A part stimuler la division, la seule réalisation de ce gouvernement est d’opérer un transfert massif de richesses des pauvres vers les riches. Mais ses promesses de rétablir l’équilibre budgétaire, de soulager les générations futures en réduisant la dette publique, de relancer l’économie et d’accroître les investissements, rien ne vient. La faiblesse de l’opposition est son seul avantage. Le PS est dans une situation impossible, menacé sur sa gauche par le PTB. Que les isolés et les retraités aient peur de leur facture énergétique et d’eau, que les patients ne reçoivent plus le remboursement de leurs médicaments, que celui qui a suffisamment de liquidité puisse acheter l’arrêt d’une procédure judiciaire… ‘‘Pas avec nous !’’ criait le président du SPa John Crombez la veille du premier mai en parlant de ‘‘nouvelle garantie sociale’’. Il est vrai qu’il ne reste plus grand-chose de l’ancienne, notamment à cause du SPa…
Toute la social-démocratie est en déficit de crédibilité, dans une telle proportion que même les médias en Flandre font plutôt appel à Groen voire même au CD&V (pourtant au gouvernement) lorsqu’ils veulent donner la parole à l’opposition, plutôt qu’au SPa, faible et sans crédibilité. En Belgique francophone, il s’agit surtout du PTB et d’Écolo.
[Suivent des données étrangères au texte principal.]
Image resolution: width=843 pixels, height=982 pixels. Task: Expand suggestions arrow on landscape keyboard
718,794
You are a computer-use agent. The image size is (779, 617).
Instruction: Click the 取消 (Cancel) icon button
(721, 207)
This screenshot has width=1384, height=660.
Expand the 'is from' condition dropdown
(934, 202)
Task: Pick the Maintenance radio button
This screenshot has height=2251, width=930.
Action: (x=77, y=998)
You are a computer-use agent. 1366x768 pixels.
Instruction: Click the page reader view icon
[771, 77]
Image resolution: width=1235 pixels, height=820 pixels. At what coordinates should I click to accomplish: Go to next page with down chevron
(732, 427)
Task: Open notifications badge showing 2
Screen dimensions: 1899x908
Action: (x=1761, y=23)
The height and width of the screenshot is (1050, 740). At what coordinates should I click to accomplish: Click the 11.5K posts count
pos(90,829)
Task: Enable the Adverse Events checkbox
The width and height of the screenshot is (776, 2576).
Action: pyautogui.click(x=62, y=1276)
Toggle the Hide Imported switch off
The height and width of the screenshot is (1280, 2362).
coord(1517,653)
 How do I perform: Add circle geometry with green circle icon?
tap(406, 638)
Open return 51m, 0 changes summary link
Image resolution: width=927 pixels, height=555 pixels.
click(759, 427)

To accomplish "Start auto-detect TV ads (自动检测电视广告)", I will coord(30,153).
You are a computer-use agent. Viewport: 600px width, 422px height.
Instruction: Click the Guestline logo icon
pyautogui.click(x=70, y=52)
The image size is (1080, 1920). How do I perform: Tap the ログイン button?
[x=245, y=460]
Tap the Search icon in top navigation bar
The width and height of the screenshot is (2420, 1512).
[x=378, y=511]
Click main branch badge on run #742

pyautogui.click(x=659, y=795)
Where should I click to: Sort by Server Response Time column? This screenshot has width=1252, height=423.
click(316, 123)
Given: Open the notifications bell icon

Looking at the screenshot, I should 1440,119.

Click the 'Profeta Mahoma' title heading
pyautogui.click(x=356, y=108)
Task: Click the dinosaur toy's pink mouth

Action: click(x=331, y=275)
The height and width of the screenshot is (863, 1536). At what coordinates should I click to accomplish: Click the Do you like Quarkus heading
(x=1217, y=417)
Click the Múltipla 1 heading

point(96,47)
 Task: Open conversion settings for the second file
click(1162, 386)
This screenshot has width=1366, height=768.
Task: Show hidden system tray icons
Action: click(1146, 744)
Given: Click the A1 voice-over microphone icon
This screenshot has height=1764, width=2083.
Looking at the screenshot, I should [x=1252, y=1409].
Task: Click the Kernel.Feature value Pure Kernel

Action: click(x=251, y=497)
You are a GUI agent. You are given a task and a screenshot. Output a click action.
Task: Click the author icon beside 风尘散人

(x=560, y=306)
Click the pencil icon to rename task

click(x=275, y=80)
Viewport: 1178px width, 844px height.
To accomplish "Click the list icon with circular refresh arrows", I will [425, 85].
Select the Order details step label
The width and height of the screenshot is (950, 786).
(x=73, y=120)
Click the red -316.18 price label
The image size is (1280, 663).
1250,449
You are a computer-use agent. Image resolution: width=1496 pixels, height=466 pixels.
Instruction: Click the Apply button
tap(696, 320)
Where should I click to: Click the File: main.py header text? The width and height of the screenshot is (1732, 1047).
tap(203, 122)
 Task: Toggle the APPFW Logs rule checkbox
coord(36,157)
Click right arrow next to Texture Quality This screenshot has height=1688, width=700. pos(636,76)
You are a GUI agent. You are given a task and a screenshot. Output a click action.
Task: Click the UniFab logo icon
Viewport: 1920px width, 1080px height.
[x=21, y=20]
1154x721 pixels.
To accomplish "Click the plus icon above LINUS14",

Au Parlement fédéral, Raoul Hedebouw (PTB) représente à lui seul plus d’opposition que tous les autres réunis. De nombreux syndicalistes estiment que les dirigeants syndicaux devraient soutenir cet effort plutôt que de renvoyer les militants dans l’impasse que représente la social-démocratie. Les dirigeants syndicaux veulent persuader le gouvernement d’un changement de cap, ils accompagnent la social-démocratie derrière la bannière pour un régime fiscal plus équitable, comme si celle-ci n’avait pas été suffisamment longtemps au pouvoir pour le réaliser. Avec des supplications et des illusions dans les prochaines élections fédérales, nous n’avancerons pas. Nous avons besoin d’un programme de lutte pour construire des relations de force, mais également de politiciens qui gagnent l’équivalent de nos salaires et qui défendent vraiment nos intérêts.